== GIVEN RECORDS

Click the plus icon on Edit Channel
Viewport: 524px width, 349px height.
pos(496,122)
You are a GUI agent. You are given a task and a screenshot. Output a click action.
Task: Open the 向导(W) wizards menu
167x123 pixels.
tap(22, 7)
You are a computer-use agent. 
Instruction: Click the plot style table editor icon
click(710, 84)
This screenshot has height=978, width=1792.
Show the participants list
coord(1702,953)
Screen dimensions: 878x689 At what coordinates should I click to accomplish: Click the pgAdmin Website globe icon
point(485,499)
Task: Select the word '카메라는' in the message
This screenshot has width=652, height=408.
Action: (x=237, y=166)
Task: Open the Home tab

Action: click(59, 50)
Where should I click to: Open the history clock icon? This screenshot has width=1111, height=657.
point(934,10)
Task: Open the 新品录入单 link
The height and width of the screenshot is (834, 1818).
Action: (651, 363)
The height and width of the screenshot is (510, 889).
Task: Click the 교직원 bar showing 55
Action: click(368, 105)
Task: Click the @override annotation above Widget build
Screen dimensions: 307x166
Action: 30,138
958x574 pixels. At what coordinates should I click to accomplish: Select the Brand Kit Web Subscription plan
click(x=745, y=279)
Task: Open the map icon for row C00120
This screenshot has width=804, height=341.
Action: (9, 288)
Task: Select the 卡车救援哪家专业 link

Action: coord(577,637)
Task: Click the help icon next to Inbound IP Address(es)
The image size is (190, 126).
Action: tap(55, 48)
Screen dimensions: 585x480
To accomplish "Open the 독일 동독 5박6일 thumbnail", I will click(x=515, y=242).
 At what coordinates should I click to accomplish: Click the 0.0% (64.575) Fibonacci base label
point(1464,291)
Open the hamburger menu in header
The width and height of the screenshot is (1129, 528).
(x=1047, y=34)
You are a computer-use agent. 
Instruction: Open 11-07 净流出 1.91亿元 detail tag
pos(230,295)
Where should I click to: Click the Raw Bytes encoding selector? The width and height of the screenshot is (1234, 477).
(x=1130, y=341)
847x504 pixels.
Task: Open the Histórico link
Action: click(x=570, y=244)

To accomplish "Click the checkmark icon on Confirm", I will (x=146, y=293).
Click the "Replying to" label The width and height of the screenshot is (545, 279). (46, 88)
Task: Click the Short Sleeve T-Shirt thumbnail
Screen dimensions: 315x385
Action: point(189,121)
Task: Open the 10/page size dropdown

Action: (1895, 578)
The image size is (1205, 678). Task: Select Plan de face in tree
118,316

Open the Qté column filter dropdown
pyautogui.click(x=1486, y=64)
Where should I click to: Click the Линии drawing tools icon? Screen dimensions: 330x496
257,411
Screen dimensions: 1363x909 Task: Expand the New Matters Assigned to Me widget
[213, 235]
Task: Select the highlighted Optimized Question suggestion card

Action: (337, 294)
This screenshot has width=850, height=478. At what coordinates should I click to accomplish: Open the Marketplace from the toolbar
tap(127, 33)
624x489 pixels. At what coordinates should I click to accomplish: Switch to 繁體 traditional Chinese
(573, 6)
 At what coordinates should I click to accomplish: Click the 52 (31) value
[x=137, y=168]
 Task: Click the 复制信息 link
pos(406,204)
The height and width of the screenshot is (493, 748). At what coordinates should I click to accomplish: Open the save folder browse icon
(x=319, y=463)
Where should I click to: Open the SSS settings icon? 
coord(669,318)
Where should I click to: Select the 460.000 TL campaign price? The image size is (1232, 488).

====

> _TASK ITEM_: Print every record above exactly as it was given.

> _YOUR RESPONSE_:
Click the plus icon on Edit Channel
Viewport: 524px width, 349px height.
pos(496,122)
You are a GUI agent. You are given a task and a screenshot. Output a click action.
Task: Open the 向导(W) wizards menu
167x123 pixels.
tap(22, 7)
You are a computer-use agent. 
Instruction: Click the plot style table editor icon
click(710, 84)
This screenshot has height=978, width=1792.
Show the participants list
coord(1702,953)
Screen dimensions: 878x689 At what coordinates should I click to accomplish: Click the pgAdmin Website globe icon
point(485,499)
Task: Select the word '카메라는' in the message
This screenshot has width=652, height=408.
Action: (x=237, y=166)
Task: Open the Home tab

Action: click(59, 50)
Where should I click to: Open the history clock icon? This screenshot has width=1111, height=657.
point(934,10)
Task: Open the 新品录入单 link
The height and width of the screenshot is (834, 1818).
Action: (651, 363)
The height and width of the screenshot is (510, 889).
Task: Click the 교직원 bar showing 55
Action: click(368, 105)
Task: Click the @override annotation above Widget build
Screen dimensions: 307x166
Action: 30,138
958x574 pixels. At what coordinates should I click to accomplish: Select the Brand Kit Web Subscription plan
click(x=745, y=279)
Task: Open the map icon for row C00120
This screenshot has width=804, height=341.
Action: (9, 288)
Task: Select the 卡车救援哪家专业 link

Action: coord(577,637)
Task: Click the help icon next to Inbound IP Address(es)
The image size is (190, 126).
Action: tap(55, 48)
Screen dimensions: 585x480
To accomplish "Open the 독일 동독 5박6일 thumbnail", I will click(x=515, y=242).
 At what coordinates should I click to accomplish: Click the 0.0% (64.575) Fibonacci base label
point(1464,291)
Open the hamburger menu in header
The width and height of the screenshot is (1129, 528).
(x=1047, y=34)
You are a computer-use agent. 
Instruction: Open 11-07 净流出 1.91亿元 detail tag
pos(230,295)
Where should I click to: Click the Raw Bytes encoding selector? The width and height of the screenshot is (1234, 477).
(x=1130, y=341)
847x504 pixels.
Task: Open the Histórico link
Action: click(x=570, y=244)

To accomplish "Click the checkmark icon on Confirm", I will (x=146, y=293).
Click the "Replying to" label The width and height of the screenshot is (545, 279). (46, 88)
Task: Click the Short Sleeve T-Shirt thumbnail
Screen dimensions: 315x385
Action: point(189,121)
Task: Open the 10/page size dropdown

Action: (1895, 578)
The image size is (1205, 678). Task: Select Plan de face in tree
118,316

Open the Qté column filter dropdown
pyautogui.click(x=1486, y=64)
Where should I click to: Click the Линии drawing tools icon? Screen dimensions: 330x496
257,411
Screen dimensions: 1363x909 Task: Expand the New Matters Assigned to Me widget
[213, 235]
Task: Select the highlighted Optimized Question suggestion card

Action: (337, 294)
This screenshot has width=850, height=478. At what coordinates should I click to accomplish: Open the Marketplace from the toolbar
tap(127, 33)
624x489 pixels. At what coordinates should I click to accomplish: Switch to 繁體 traditional Chinese
(573, 6)
 At what coordinates should I click to accomplish: Click the 52 (31) value
[x=137, y=168]
 Task: Click the 复制信息 link
pos(406,204)
The height and width of the screenshot is (493, 748). At what coordinates should I click to accomplish: Open the save folder browse icon
(x=319, y=463)
Where should I click to: Open the SSS settings icon? 
coord(669,318)
Where should I click to: Select the 460.000 TL campaign price? The image size is (1232, 488).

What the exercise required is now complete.